The Trump administration has formally outlined a series of changes to how US universities should handle sexual assault allegations, a shift raising protests from both rights activists and sector leaders.
Key points of the changes would allow campuses to set higher bars for affirming complaints of sexual harassment and assault, give the accused a right to indirectly question accusers, and reduce their institutional liability.
The coming revisions also would limit institutional authority to investigate campus-related events, give institutions more flexibility in crafting solutions to help the victim, and let the accuser as well as the accused appeal an adverse ruling.
The changes are aimed at providing “clear policies and fair processes that every student can rely on”, education secretary Betsy DeVos said in a statement. “We can, and must, condemn sexual violence and punish those who perpetrate it, while ensuring a fair grievance process,” she said.
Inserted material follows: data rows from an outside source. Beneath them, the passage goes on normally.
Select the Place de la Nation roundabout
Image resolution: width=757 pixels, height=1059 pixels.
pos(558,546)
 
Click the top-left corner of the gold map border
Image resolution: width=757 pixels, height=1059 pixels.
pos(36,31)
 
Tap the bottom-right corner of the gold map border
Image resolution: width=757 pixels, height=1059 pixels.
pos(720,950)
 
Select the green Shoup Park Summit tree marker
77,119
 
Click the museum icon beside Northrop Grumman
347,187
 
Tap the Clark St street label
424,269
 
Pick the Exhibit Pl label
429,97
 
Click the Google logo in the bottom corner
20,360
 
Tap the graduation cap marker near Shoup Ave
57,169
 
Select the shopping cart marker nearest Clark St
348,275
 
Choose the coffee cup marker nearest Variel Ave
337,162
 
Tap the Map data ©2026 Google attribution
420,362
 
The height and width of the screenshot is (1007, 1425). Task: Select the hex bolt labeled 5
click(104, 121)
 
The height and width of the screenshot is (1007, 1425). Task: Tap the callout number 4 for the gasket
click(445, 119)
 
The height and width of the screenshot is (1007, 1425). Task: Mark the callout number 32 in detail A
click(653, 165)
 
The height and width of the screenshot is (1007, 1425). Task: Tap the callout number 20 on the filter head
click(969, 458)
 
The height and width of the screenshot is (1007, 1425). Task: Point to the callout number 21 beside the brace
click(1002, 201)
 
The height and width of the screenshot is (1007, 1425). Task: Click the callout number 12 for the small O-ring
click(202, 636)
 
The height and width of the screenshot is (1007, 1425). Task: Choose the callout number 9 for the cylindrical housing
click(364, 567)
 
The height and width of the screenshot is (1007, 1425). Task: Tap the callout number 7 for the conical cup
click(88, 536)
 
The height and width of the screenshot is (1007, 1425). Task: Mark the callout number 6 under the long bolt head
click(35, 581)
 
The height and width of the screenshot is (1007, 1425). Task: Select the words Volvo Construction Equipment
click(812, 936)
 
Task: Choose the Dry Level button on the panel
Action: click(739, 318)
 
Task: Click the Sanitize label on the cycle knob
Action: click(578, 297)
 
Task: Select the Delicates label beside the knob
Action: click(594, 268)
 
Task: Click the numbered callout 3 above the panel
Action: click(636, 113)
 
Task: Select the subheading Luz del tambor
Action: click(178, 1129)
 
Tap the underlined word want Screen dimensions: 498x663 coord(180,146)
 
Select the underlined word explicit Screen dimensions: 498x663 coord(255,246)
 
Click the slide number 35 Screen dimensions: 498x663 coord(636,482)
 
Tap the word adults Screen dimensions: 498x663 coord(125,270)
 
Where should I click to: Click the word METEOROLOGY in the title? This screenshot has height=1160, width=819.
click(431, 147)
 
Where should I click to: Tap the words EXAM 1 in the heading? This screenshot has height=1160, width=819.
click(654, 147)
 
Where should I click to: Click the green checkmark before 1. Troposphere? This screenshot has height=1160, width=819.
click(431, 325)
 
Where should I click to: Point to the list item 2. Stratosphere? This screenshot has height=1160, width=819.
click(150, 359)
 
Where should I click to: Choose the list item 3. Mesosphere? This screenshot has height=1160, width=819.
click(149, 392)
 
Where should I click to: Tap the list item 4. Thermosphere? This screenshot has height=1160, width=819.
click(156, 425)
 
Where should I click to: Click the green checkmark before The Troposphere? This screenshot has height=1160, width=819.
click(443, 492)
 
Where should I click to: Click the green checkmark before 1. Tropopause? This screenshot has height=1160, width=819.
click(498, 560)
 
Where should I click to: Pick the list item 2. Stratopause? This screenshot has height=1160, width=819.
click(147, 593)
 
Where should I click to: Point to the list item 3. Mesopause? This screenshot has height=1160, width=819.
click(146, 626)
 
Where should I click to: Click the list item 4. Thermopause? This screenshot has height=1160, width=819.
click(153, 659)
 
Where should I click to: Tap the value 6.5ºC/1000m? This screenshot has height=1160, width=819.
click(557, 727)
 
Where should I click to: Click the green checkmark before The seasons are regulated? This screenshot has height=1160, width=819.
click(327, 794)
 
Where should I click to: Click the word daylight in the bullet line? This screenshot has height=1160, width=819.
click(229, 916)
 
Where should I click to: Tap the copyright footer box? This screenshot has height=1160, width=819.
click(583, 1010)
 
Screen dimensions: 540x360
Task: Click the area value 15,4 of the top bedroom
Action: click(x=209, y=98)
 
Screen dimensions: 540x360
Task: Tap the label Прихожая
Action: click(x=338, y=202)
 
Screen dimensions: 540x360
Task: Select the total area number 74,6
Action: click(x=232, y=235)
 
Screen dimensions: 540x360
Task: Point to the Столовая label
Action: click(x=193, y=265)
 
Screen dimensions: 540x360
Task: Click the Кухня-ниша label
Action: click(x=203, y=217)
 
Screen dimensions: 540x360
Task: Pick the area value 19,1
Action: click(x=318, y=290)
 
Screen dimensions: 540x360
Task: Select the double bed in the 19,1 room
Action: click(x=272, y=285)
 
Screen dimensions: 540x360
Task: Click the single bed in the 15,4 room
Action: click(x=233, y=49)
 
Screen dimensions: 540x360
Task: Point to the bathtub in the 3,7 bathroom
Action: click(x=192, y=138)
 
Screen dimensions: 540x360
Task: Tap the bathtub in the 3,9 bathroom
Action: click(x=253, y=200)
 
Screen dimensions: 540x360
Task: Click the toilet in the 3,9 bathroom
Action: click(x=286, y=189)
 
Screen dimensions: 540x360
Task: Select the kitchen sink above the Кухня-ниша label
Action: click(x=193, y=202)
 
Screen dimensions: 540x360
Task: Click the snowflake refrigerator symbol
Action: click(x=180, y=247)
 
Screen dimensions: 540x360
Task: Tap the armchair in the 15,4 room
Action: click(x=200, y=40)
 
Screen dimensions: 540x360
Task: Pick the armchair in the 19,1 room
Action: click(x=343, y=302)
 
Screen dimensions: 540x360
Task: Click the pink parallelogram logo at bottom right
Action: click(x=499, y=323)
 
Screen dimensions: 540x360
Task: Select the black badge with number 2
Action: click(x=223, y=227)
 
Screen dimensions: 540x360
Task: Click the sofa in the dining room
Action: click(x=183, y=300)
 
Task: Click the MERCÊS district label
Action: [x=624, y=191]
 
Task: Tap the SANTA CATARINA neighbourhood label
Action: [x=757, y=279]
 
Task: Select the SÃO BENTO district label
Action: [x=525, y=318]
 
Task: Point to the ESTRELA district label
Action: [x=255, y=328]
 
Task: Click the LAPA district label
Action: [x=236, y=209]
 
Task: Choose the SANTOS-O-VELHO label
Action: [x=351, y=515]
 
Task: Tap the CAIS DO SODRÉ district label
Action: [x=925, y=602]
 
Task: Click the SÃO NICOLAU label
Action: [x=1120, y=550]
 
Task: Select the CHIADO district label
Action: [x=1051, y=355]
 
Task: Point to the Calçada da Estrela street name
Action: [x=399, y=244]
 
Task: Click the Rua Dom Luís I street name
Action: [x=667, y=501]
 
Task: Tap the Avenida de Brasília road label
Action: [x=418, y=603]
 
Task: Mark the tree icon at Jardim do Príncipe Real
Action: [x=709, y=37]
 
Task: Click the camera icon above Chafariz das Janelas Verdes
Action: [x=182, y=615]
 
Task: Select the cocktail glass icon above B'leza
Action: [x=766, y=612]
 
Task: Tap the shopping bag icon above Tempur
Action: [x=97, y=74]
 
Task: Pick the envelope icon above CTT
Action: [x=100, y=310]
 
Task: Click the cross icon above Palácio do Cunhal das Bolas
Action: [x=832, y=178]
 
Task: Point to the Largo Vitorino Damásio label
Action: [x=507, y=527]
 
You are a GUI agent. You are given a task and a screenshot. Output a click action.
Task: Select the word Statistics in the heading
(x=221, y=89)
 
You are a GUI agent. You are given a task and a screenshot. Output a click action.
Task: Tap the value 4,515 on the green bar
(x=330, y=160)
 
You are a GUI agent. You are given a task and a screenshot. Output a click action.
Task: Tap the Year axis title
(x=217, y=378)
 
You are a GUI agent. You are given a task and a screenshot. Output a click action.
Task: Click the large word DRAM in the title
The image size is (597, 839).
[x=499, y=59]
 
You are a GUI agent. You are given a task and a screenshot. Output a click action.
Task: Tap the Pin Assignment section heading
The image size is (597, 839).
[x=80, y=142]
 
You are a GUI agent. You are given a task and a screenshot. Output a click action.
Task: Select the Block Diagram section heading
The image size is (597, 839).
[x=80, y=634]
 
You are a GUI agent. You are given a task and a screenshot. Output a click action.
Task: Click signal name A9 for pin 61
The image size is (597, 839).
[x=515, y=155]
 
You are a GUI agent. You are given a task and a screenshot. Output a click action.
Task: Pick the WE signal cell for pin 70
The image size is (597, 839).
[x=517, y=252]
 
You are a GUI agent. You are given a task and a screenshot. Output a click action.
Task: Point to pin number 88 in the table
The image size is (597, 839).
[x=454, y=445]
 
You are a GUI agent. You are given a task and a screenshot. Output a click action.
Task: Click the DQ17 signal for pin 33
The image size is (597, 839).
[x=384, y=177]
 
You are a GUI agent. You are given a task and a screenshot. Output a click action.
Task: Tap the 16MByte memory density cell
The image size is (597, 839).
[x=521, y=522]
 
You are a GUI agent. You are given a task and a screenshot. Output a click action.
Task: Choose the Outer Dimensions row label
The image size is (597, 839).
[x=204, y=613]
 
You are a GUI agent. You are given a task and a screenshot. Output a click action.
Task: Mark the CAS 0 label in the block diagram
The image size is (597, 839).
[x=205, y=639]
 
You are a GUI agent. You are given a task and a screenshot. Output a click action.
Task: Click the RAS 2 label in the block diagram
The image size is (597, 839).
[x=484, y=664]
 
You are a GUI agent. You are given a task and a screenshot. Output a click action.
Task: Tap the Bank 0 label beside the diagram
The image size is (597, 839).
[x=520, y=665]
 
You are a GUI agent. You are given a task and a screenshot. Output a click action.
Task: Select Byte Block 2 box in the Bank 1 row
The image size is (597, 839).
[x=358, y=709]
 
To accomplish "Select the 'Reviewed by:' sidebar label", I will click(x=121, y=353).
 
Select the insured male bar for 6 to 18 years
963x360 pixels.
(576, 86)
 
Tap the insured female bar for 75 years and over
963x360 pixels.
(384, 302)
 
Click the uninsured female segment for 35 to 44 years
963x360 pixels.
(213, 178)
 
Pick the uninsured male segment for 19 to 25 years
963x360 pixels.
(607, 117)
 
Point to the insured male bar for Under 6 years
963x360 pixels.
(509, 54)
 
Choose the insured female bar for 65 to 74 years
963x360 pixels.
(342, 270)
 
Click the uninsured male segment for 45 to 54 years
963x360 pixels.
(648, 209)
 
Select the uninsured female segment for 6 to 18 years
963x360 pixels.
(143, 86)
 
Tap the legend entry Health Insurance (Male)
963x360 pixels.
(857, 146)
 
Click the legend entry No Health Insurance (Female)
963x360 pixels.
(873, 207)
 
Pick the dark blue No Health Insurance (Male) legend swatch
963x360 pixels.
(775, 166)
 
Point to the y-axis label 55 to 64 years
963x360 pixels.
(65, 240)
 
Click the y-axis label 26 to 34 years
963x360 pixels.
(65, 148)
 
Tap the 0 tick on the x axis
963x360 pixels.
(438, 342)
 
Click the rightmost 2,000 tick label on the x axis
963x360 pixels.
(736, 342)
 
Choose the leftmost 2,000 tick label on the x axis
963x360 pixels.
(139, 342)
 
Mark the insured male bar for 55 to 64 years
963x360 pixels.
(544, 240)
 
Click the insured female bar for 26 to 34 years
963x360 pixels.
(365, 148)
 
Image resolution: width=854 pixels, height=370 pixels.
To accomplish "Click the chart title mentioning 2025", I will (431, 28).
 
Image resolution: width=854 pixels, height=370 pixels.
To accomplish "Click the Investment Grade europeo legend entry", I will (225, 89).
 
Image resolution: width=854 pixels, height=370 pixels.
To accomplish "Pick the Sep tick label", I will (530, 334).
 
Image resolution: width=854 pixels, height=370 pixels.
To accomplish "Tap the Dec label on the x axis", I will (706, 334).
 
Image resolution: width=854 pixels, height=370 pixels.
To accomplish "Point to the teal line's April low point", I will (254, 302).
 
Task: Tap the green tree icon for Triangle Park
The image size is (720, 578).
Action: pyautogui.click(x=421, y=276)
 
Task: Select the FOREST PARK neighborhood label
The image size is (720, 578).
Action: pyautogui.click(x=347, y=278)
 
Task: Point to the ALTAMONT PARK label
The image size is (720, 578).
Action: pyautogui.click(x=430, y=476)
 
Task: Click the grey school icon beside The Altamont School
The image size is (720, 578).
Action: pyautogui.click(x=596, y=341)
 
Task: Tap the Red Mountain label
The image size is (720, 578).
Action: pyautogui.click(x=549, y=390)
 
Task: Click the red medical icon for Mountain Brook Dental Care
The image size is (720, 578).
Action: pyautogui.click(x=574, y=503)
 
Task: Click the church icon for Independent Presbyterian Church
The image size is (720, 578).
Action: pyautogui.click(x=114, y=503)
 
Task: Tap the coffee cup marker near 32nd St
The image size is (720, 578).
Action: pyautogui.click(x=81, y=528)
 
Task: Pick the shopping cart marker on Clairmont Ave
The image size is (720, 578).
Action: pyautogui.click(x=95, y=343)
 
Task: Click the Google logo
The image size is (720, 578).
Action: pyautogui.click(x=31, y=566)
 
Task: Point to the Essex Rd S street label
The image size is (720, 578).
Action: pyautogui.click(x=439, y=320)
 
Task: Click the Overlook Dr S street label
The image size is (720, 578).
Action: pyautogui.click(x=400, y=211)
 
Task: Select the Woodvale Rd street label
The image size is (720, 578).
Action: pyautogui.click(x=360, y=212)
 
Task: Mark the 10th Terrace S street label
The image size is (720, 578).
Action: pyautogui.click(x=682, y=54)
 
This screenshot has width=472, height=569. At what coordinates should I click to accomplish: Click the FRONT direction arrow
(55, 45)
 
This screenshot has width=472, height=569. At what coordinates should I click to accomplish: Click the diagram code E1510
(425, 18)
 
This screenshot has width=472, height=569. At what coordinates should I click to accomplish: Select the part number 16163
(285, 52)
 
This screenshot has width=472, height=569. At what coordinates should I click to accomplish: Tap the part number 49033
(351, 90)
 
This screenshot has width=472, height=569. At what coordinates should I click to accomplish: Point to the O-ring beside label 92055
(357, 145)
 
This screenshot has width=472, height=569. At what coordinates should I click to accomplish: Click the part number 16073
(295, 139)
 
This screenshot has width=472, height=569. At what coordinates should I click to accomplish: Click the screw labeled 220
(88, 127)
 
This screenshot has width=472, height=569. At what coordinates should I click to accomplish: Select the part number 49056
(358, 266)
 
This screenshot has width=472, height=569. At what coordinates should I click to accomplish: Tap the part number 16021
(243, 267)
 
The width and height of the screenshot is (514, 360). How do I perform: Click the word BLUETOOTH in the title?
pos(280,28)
The federal government has the authority to set such rules under its power to withhold federal student aid eligibility from institutions that do not comply. Federal rules dating to 1972 forbid sex-based discrimination at such institutions and require them to act on complaints they receive. The revisions proposed by Ms DeVos now must pass through a two-month period of formal public consultation before they take effect.
As the outline of the administration’s intentions became public knowledge in recent weeks, some experts inside and outside higher education described certain provisions – including giving those accused a right to pose questions, and setting a tougher standard for judging their guilt – as threats to victims’ rights.
The American Council on Education, the umbrella organisation for US higher education, said that the rules around a complex and emotional process needed to be clarified, and said that it supported the suggestion in the new rules of mediation as another option that can be offered in cases of sexual harassment or abuse.
But an ACE official said that the idea of a “live hearing” with “cross-examination” of the accuser sounded far too legalistic for an on-campus format intended to put a sexual assault victim at ease.
“This apparently would permit one student to hire a highly paid legal pit bull to grill another student in a campus disciplinary hearing,” said Terry Hartle, ACE’s senior vice president for government and public affairs.
The new rules, however, do continue to allow some flexibility in campus adjudication processes, and even some help for victims. One aspect of the DeVos plan would let either side appeal an adverse ruling, and not just the accused.
The DeVos plan also would clearly overturn informal guidance offered in the Obama administration that directed institutions to look for a “preponderance of the evidence” in assessing a claim. The DeVos plan would allow a higher bar of “clear and convincing” evidence.
And the guidelines call on institutions to consider a wider range of responses to complaints, including supportive measures that some victims have sought, such as schedule changes or housing reassignments.
Other changes described by Ms DeVos seem more clearly helpful to the accused. One would give the accused the right to cross-examine accusers. The questioning, however, would have to be done by a third party, such as an attorney, and could not involve questions about an accuser’s sexual history.
The DeVos plan also would tighten the broad Obama administration definition of sexual harassment as “unwelcome conduct of a sexual nature”. The DeVos language would limit that definition to a college employee conditioning a benefit on sexual conduct; a criminal act of sexual assault; or unwelcome sexual conduct that denies an educational benefit and that is also “severe, pervasive and objectively offensive”.
The new administration language also would require a complaint to be filed with a specific office – such as a sexual harassment complaint coordinator – in order for the college to be considered formally aware of the complaint. It also would require the incident to have occurred on campus or in a university-sanctioned activity, thereby ruling out events such as off-campus parties.
Some activists believe colleges have no business handling any sexual assault allegations, regardless of location, given the history of incidents in which colleges have failed to respond appropriately. Just this week, seven current and former students at Dartmouth College filed a suit against the institution detailing a long-running culture of sexual abuse by their psychology professors that dated back as far as 2002.
Denise Krepp, an attorney who said she was fired after she tried to pursue a long-running sexual abuse scandal at the US Merchant Marine Academy, said Ms DeVos is making the mistake of “building on a system that shouldn’t exist”.
“We don’t let colleges adjudicate murders,” Ms Krepp said. “Why are we telling them to adjudicate rape cases?”
But federal rules only set out on-campus processes as a more comfortable option, not a requirement, for any victim who would prefer to go straight to the police, Mr Hartle said. “Our goal”, he said of universities, “is to support the survivor and to be fair to both parties.”